Platform: Nintendo Switch
Also on: PC, PS4, Xbox One
Publisher: Headup Games
Parallel universes, friendly robots, Cold War Germany: there’s a lot going on in Trüberbrook. Unfortunately, it’s a pretty by-the-numbers point-and-click adventure, so you’re going to be spending at least as much time here picking up random items lying around as you will be uncovering the relatively interesting mystery that lies at the heart of this game.
It’s too bad, because Trüberbrook feels like it should be a really easy game to love. Not only does it look incredible, it was designed using a neat mix of computer and stop-motion animation. Like, it’s hard to watch this game’s design process at work and not come away both deeply impressed and readily inclined to like anything that results from it.
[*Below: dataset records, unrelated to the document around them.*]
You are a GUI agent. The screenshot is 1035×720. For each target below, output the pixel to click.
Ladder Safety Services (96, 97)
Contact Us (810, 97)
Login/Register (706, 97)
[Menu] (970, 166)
And all that care and attention shows up on the screen. You could pick pretty much any scene at random in Trüberbrook, and you’d be looking at a work of art. It’s clear that a lot of energy and thought went into creating this game’s world, and the end result is something that feels very lived-in and homey.
This carries over to the story. There’s an intriguing sci-fi mystery at the heart of Trüberbrook that, as I said, involves alternate universes and Cold War Germany. As the history of the eponymous town reveals itself, it becomes very clear that the makers of this game put just as much thought into the town’s past as they did into it’s creation. Again, you want to love Trüberbrook because it’s so very clear that its creators did.
The problem is, all those loving details are buried beneath gameplay that’s generic at the best of times, painstakingly dull at worst. I know that it’s difficult for point-and-click adventures to stand out, but — perhaps because the rest of it is so exceptional — it still feels like a huge disappointment every time you get sidetracked from the story because it’s time to solve another long, convoluted puzzle, that requires your character to slowly walk over here, find item X, then slowly walk somewhere else, and find Y, and then walk to a third location, where the items combine to form Z, which gets you another couple of steps ahead. Repeat that for around six hours, and you can see why no amount of attention to detail or incredible effort can make up for lacklustre gameplay.
But it feels almost insulting to say that. There aren’t many games that look as cared for as Trüberbrook, and it would be so nice if you could embrace the game in a way that feels like it justifies the incredible amount of hours that must have gone into it. The unfortunate fact, however, is that this game may have been better served if even a little of the innovation that went into making it had shown up on the gameplay side.
Headup Games provided us with a Trüberbrook Switch code for review purposes.